#### [WRITTEN INSTRUCTION]
Copy out every line in the data below that has the word "Technology" in it.

◇ ◇ ◇

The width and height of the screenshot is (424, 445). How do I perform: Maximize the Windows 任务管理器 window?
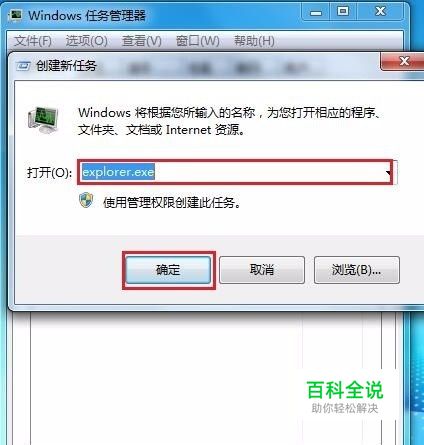pos(343,12)
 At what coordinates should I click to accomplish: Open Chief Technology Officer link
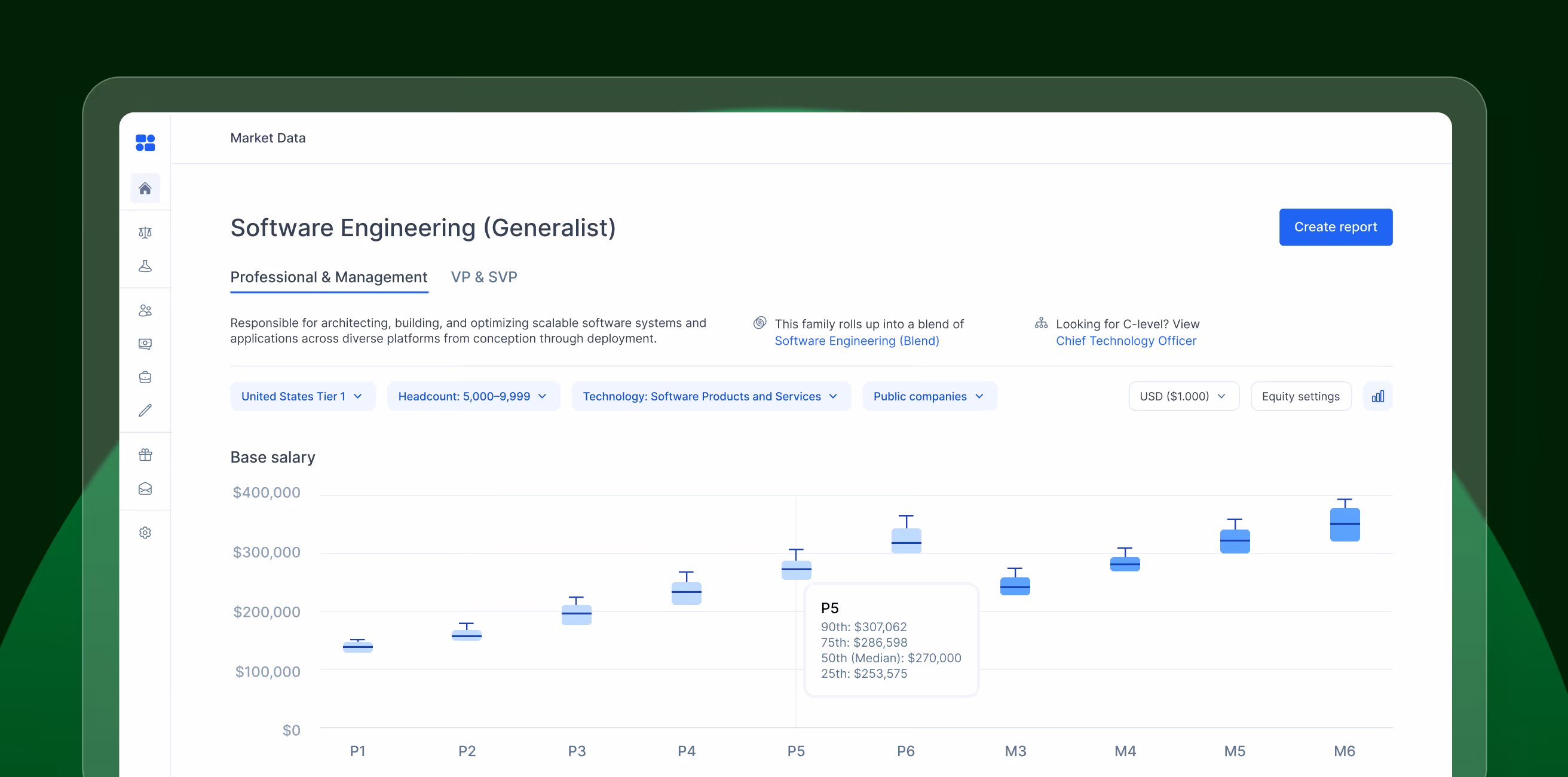point(1125,341)
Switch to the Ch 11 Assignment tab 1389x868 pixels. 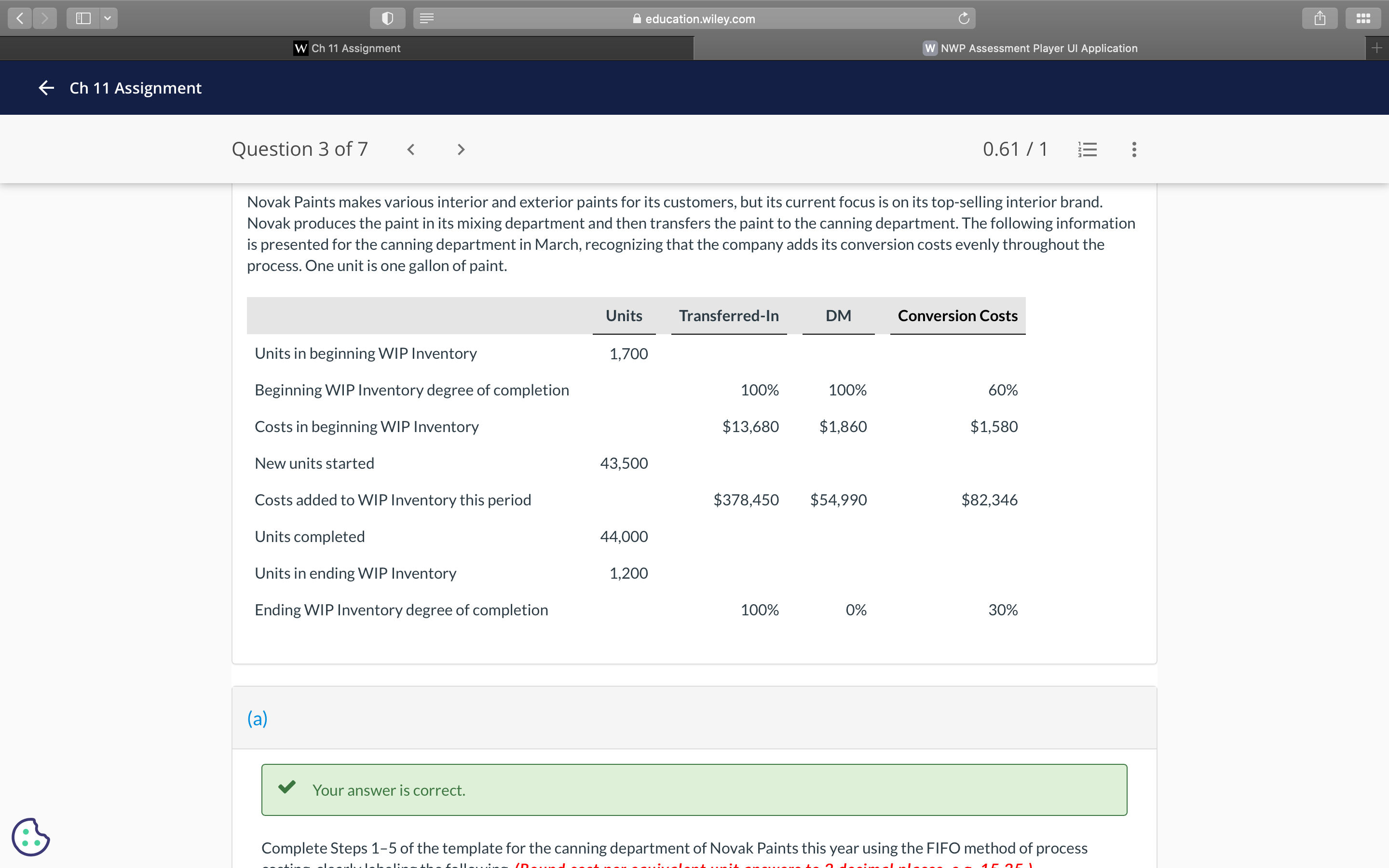coord(348,48)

◇ ◇ ◇

#### [RESULT OF THIS TASK]
 At what coordinates should I click to accomplish: Open Chief Technology Officer link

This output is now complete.